More importantly, food and beverage producers are proactively reducing the amount of sugar in their products and replace them with artificial sweeteners to avoid the aforementioned taxes. They are also decreasing portion sizes and diversify their corporate portfolios. So this may ultimately have the larger effect on sugar consumption than the reduction of soft drinks consumption itself.

Sandra
And what are the likely levels of exportable sugar production for this season and next?

Stefan
As Thailand's and India's crops get bigger and bigger, world exportable production is estimated to surge to an all-time high of 63.5 mln tonnes in 2017/18, which would be up from 57.9 mln a year earlier.

Exportable production in Asia is seen doubling to 19.3 mln tonnes in 2017/18 from 9.2 mln a year ago mainly due to the expected increase in output in Thailand and India. Increased availability from the EU is also a key contributor to this development.

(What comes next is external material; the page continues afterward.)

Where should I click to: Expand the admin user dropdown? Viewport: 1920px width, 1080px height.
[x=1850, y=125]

Though down a bit year-on-year, supplies available for export are expected to remain heavy in 2018/19.

In addition, since exports from the EU are not capped by the WTO limit anymore, the bloc's exporters have been active to offload their heavy surpluses since the start of the new season despite non-remunerative export prices. In fact, the EU's exports onto the world market reached 1.7 mln tonnes in the October/February period of this season alone, up sharply from 0.5 in the same period last year. This may occur in the hope that sugar that has been shipped abroad does not pressure domestic prices anymore, which are still of bigger importance than exports.

Sandra
So, in conclusion what would your general outlook for the 2018/19 be? Bullish or bearish?

Stefan
If the current forecast for another huge surplus in 2018/19 proves to be true, this would mean that the world market may be facing bearish pressure for the foreseeable future. It also means that it would be rather unlikely that the market has already seen its lows.

One may argue that India's huge surplus is unlikely to enter the world market unless the government approves subsidies. That is true, but we expect that the government will approve additional export measures in coming weeks.

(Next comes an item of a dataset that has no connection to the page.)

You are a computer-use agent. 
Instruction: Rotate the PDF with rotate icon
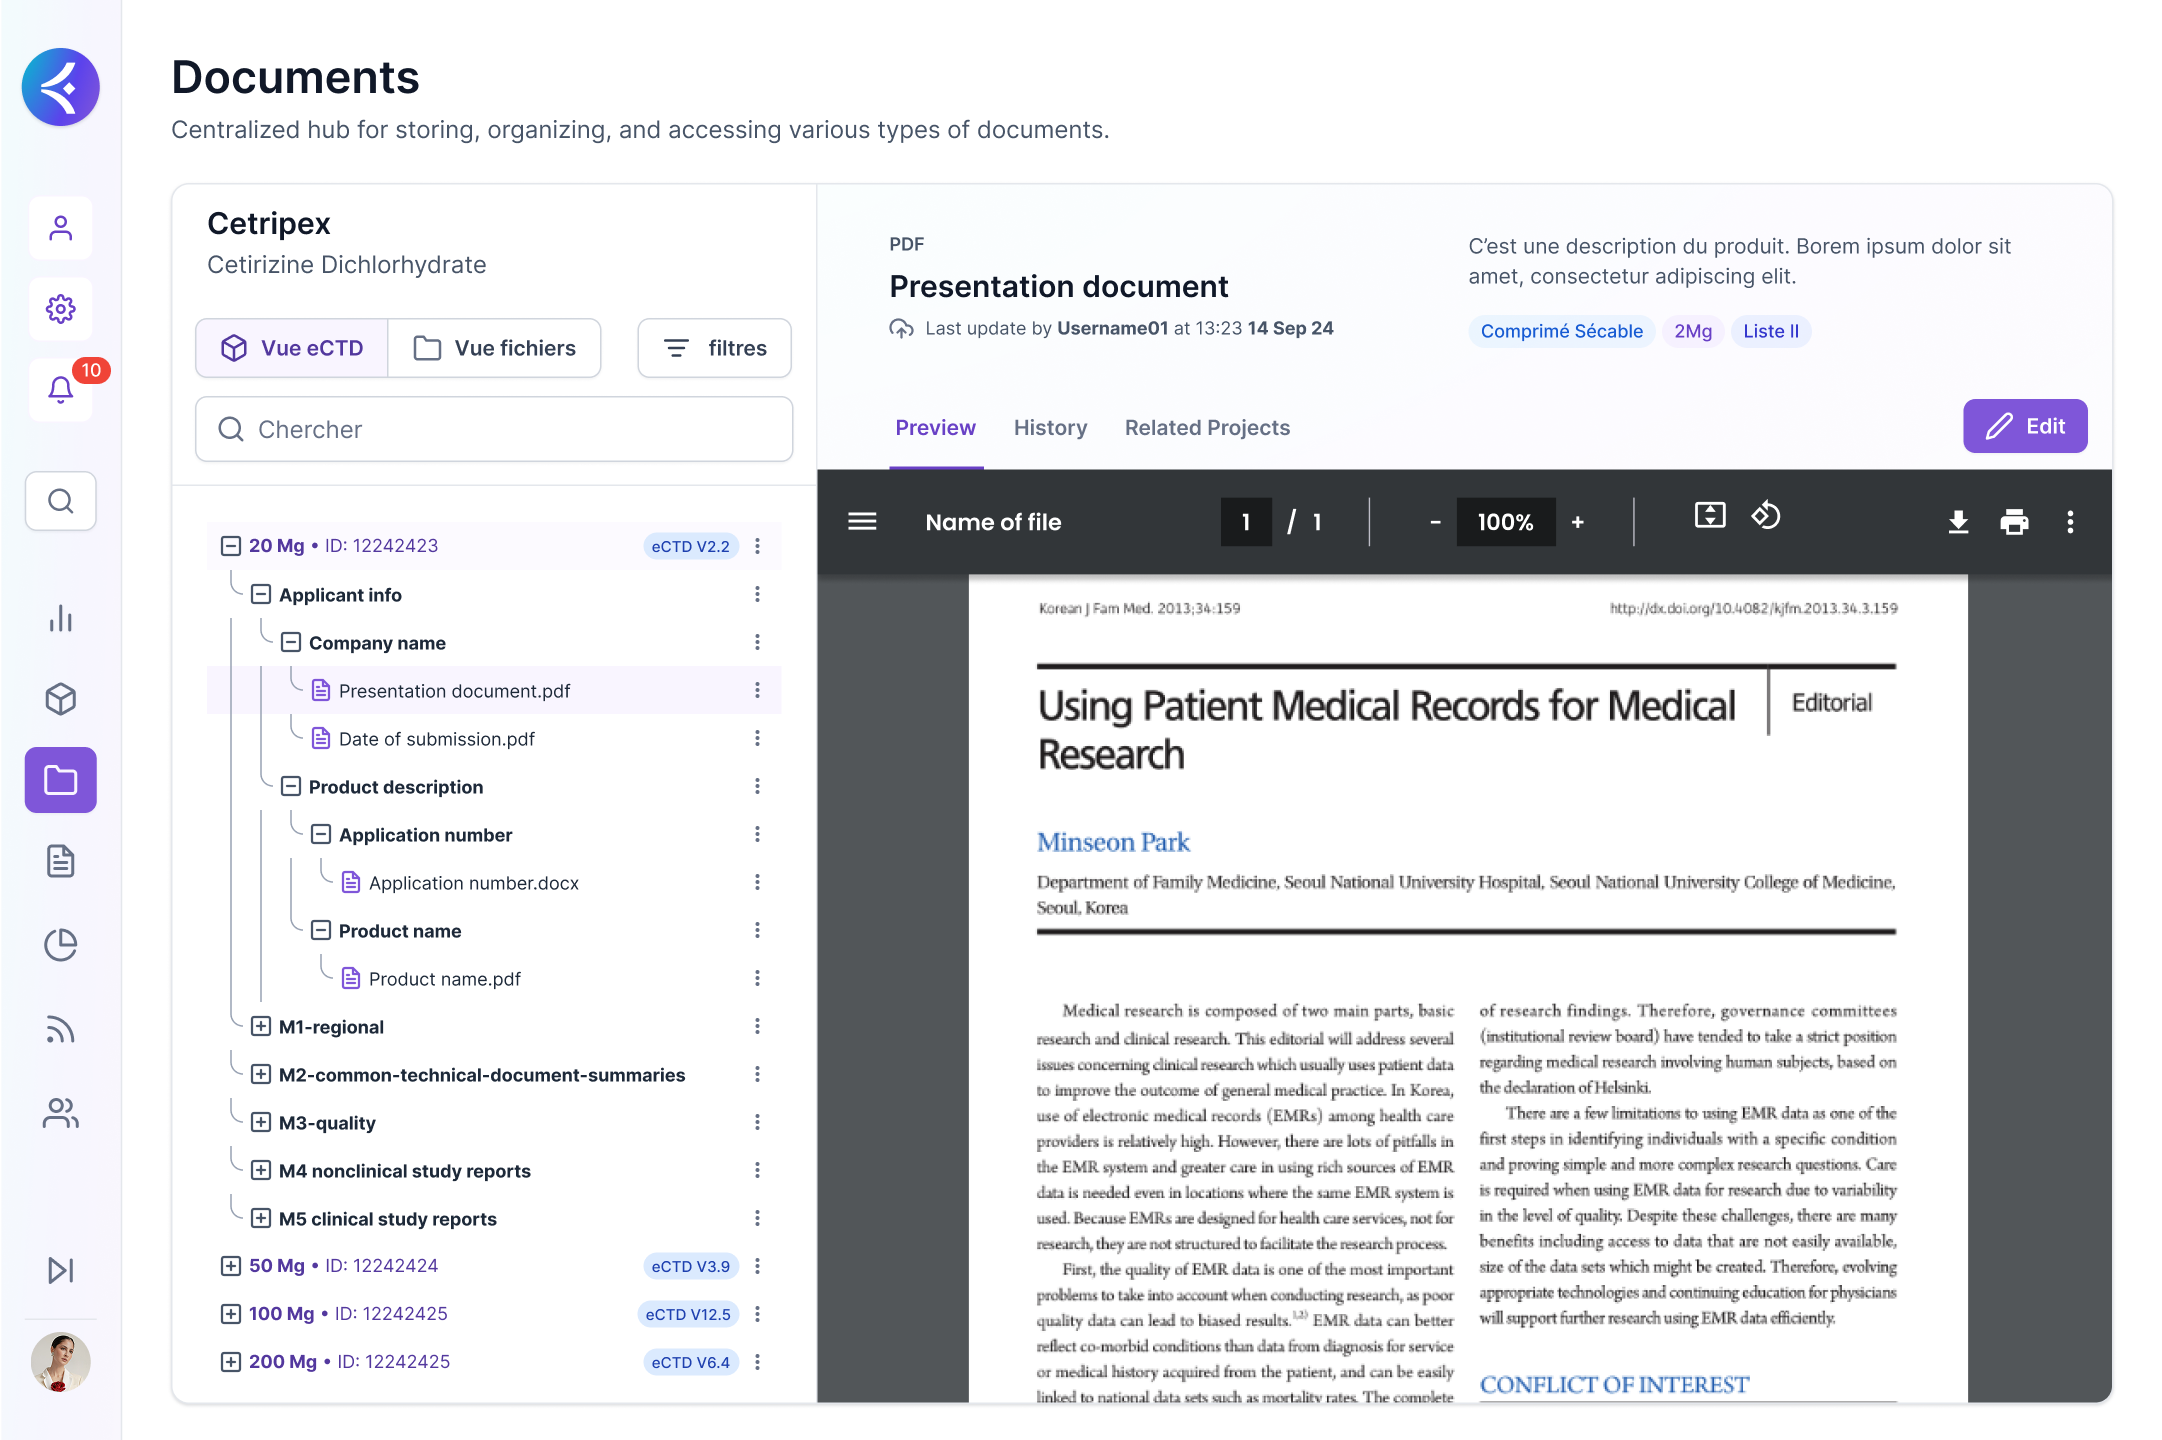tap(1766, 516)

The reason for this expectation is that millers are currently not able to pay farmers for their cane deliveries due to collapsing domestic prices and this is angering farmers. On the other hand, general elections are due to be held in India in April or May 2019 while the ruling BJP party is reportedly considering to go for early polls by the end of 2018. Further, Maharashtra is heading towards state elections in 2019 and Karnataka already goes to the polls next month. Given that (cane) farmers form an important part of the electorate it seems unimaginable that the government will not come to the rescue of the farmers (and mills) to improve the cash flow of the mills. Supplies available in the global market may therefore continue to rising further down the road.

All in all, it is currently impossible to construe a bullish story. It is telling that even the strongest imaginable decrease in Brazil’s CS sugar production would not be enough to avoid a global surplus in 2017/18. That could mean worse is yet to come for sellers.